No doubt, his comments are accurate as far as they go albeit completely out of context. I’d be much more interested in knowing how many of the top 100 subs (rather than top 5000) have reopened. I’d like to know what “top” even means here. I’m sure that 97% of mods don’t use 3rd party apps (according to Huffman) because they mod subs of a few dozen to a few hundred members or their subs are almost completely inactive.
In other words, this is interesting damage control, but it needs a lot more context. And NPR’s quality control and fact-checking are sadly lacking.
Meanwhile, companies that already copy the whole web for their search engines (e.g.
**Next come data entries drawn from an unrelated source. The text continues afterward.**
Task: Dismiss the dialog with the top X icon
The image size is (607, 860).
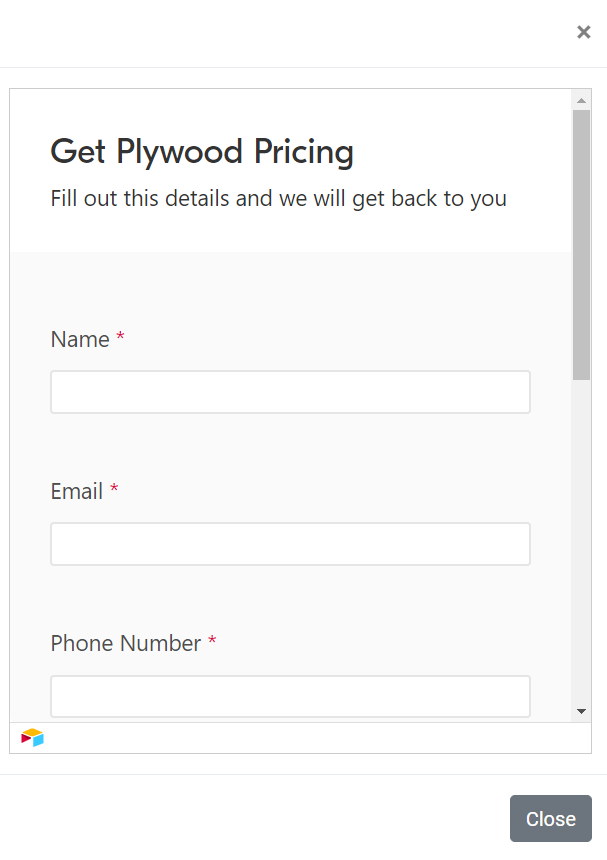Action: pyautogui.click(x=584, y=32)
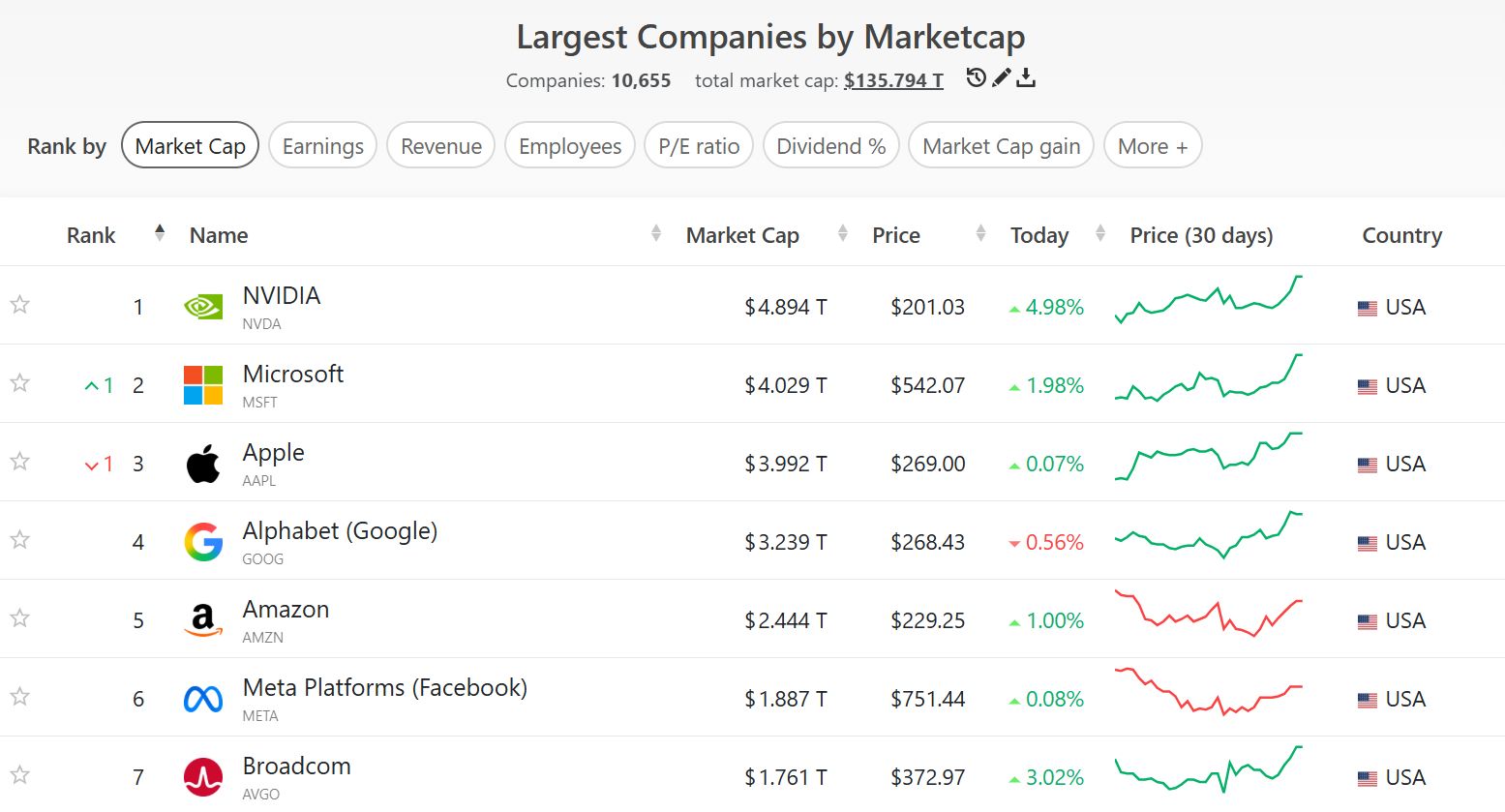Screen dimensions: 1505x812
Task: Open the $135.794 T total market cap link
Action: point(892,80)
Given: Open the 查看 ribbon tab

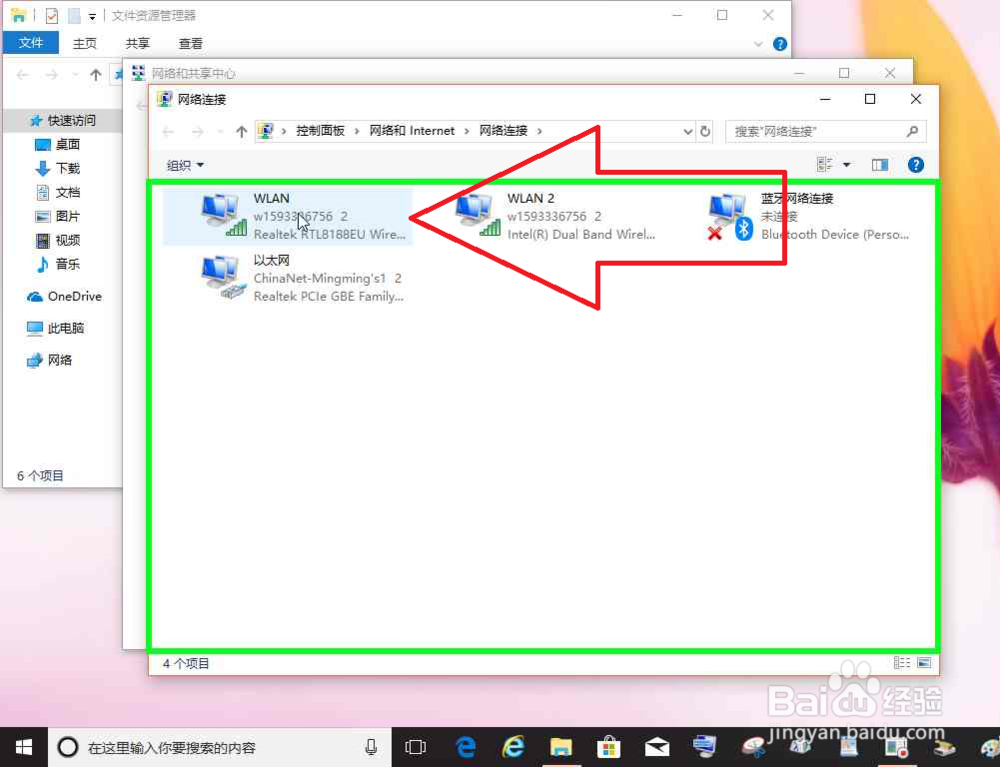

Microsoft and Google) still don’t need to make API calls to get Reddit posts.
More generally, anything that can be seen by a not-logged-in browser can be indexed by search engines and thus ingested into any training pipeline you can imagine.
This is part of my complaint against Reddit doing this. Google and Microsoft already have the data, they are just ensuring smaller companies and open source LLMs fail. I am also a little annoyed by the app thing, but I think it’s important that we don’t let tech giants monopolize this new technology.
I deleted my reddit post history, it’s not their data to sell.